Les scores obtenus ne peuvent pas être interprétés de façon isolée et ne sont pas à prendre comme des jugements en soi. Tout au long du projet, la transversalité des critères, les interdépendances entre critères et la nécessité de regarder les filières comme des (éco-)systèmes, ont été au cœur de la préoccupation des partenaires et de leurs parties prenantes (producteurs, fournisseurs et consommateurs). Ainsi, les seuils proposés ne sont pas à interpréter comme des jugements qui donnent un avis concluant sur la durabilité de tel ou tel aspect, mais plutôt une indication sur les ‘zones de risque’.

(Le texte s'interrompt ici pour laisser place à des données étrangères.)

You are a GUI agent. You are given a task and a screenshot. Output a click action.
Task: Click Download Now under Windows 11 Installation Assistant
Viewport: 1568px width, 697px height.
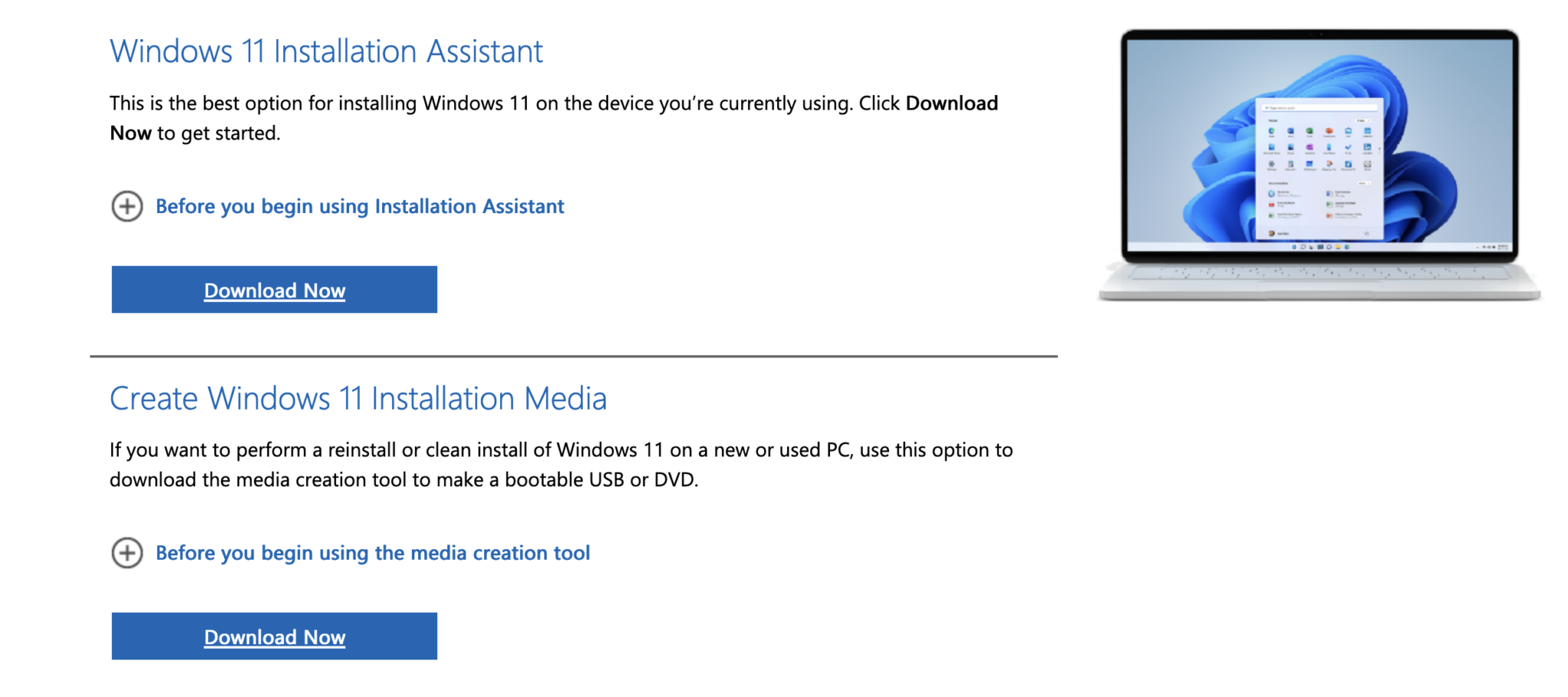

Les ‘zones à risque’ sont à interpréter comme une invitation à s’expliquer et argumenter davantage par rapport au sujet évalué. Ils invitent à s’interroger si les mesures nécessaires sont prises pour faire en sorte que ce risque soit suffisamment limité/encadré/conscientisé.

Avec cette notion de ‘zone à risque’, on veut prendre en compte la nature dynamique de la notion de durabilité. Effectivement, LA durabilité, n’existe pas en soi et ce qui est considéré comme durable pour une société (ou sous-culture) à un moment donné ne l’est pas pour une autre société ou à un autre moment. La notion de durabilité est une construction sociale et les avis et la compréhension changent et son interprétation se fait dans un contexte plus ou moins précis.

Le référentiel partage donc l’aboutissement de nos réflexions et donne des lignes directrices pour la durabilité de filières alimentaires alternatives actives à Bruxelles.